EXERCISE AIM → Where the line containing "Task: Click the Edificação building icon" appears, start repeating, and continue exactly through the last line below, adding nothing. Include no pictures.

[EXTRACTED DATA Boundary: Start]

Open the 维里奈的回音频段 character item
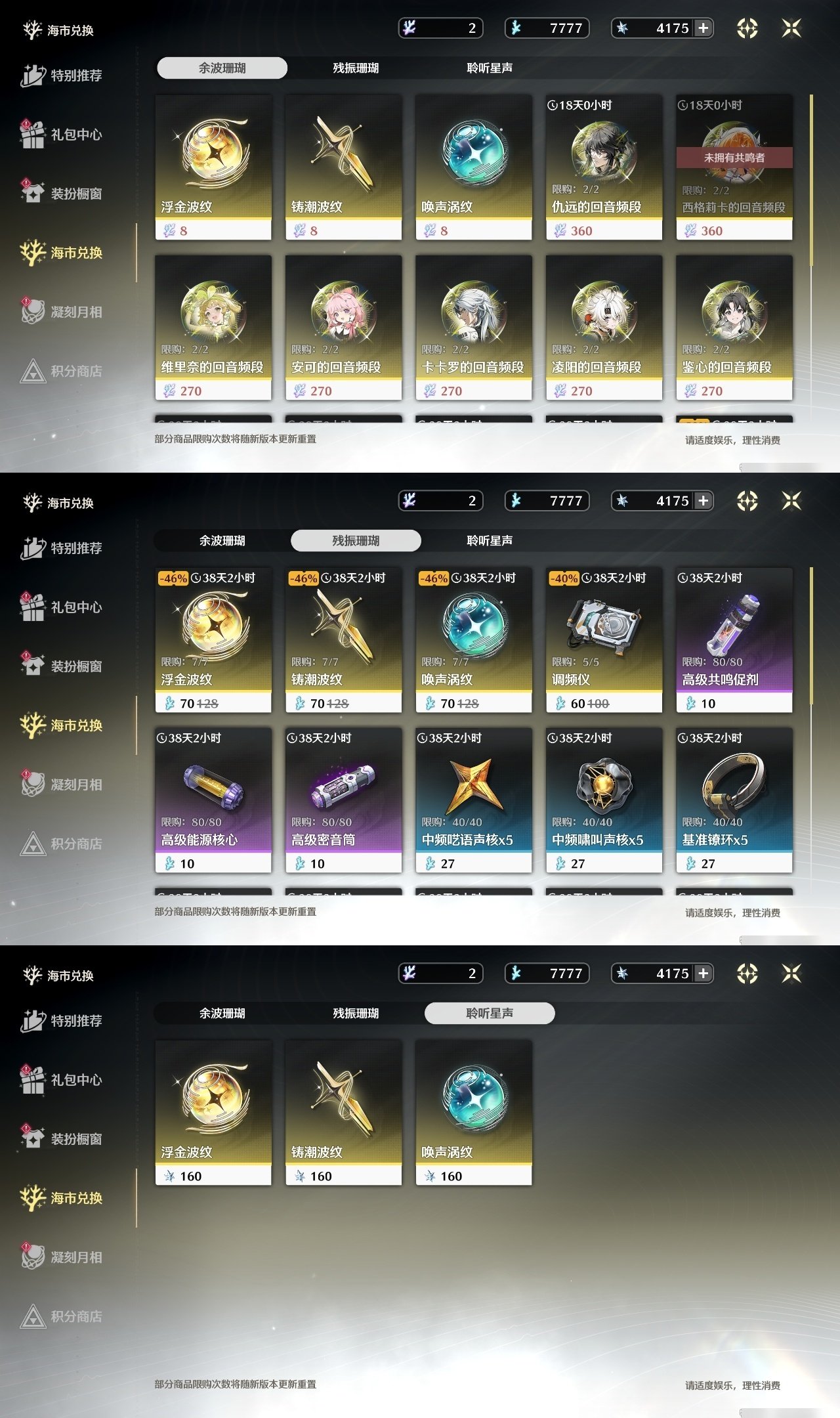click(213, 328)
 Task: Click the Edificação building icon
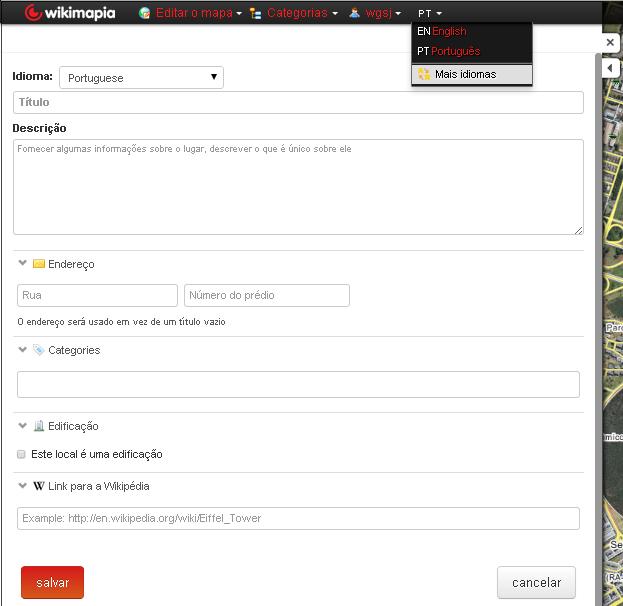[39, 426]
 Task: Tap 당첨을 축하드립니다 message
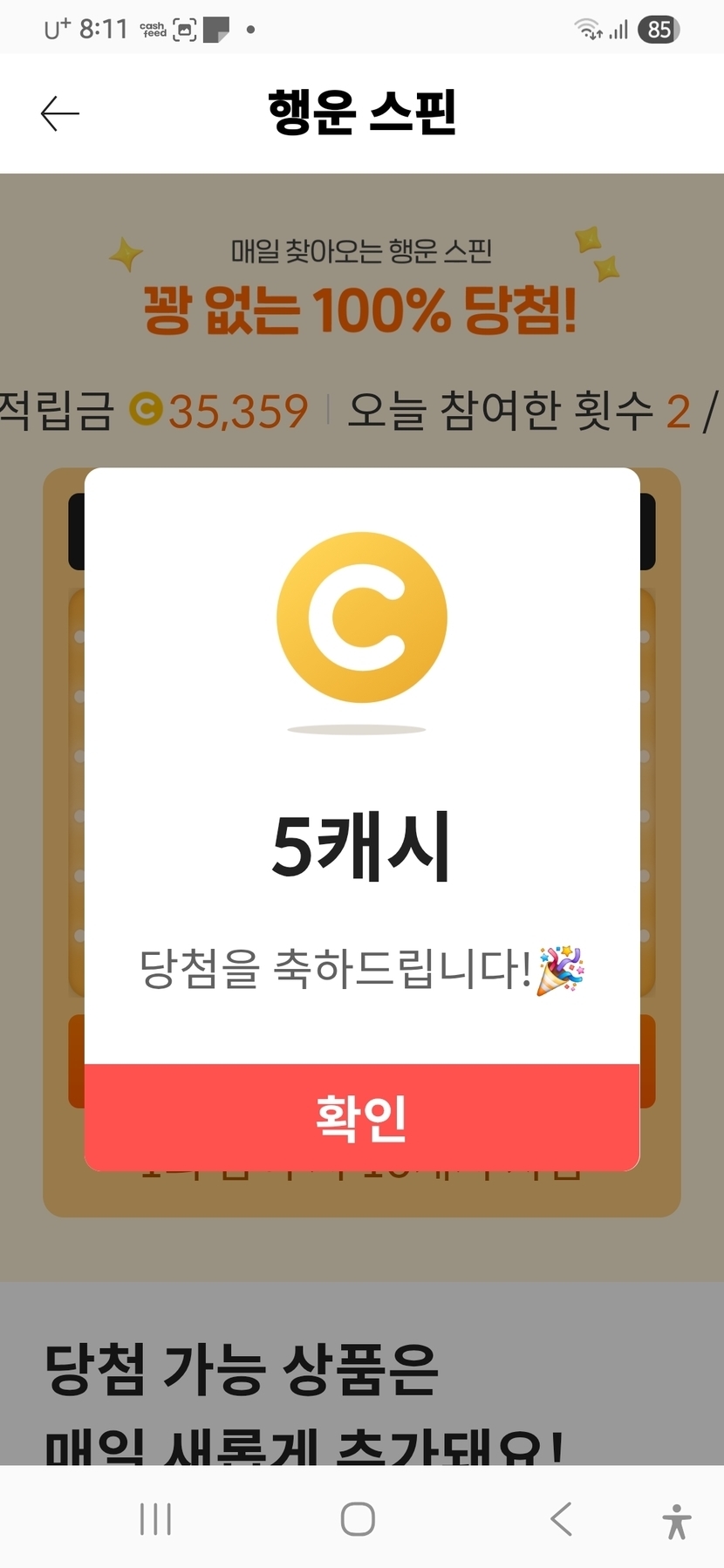[x=336, y=969]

[EXTRACTED DATA Boundary: End]

WRITTEN SOLUTION →
 Task: Click the Edificação building icon
[39, 426]
 Task: Tap 당첨을 축하드립니다 message
[x=336, y=969]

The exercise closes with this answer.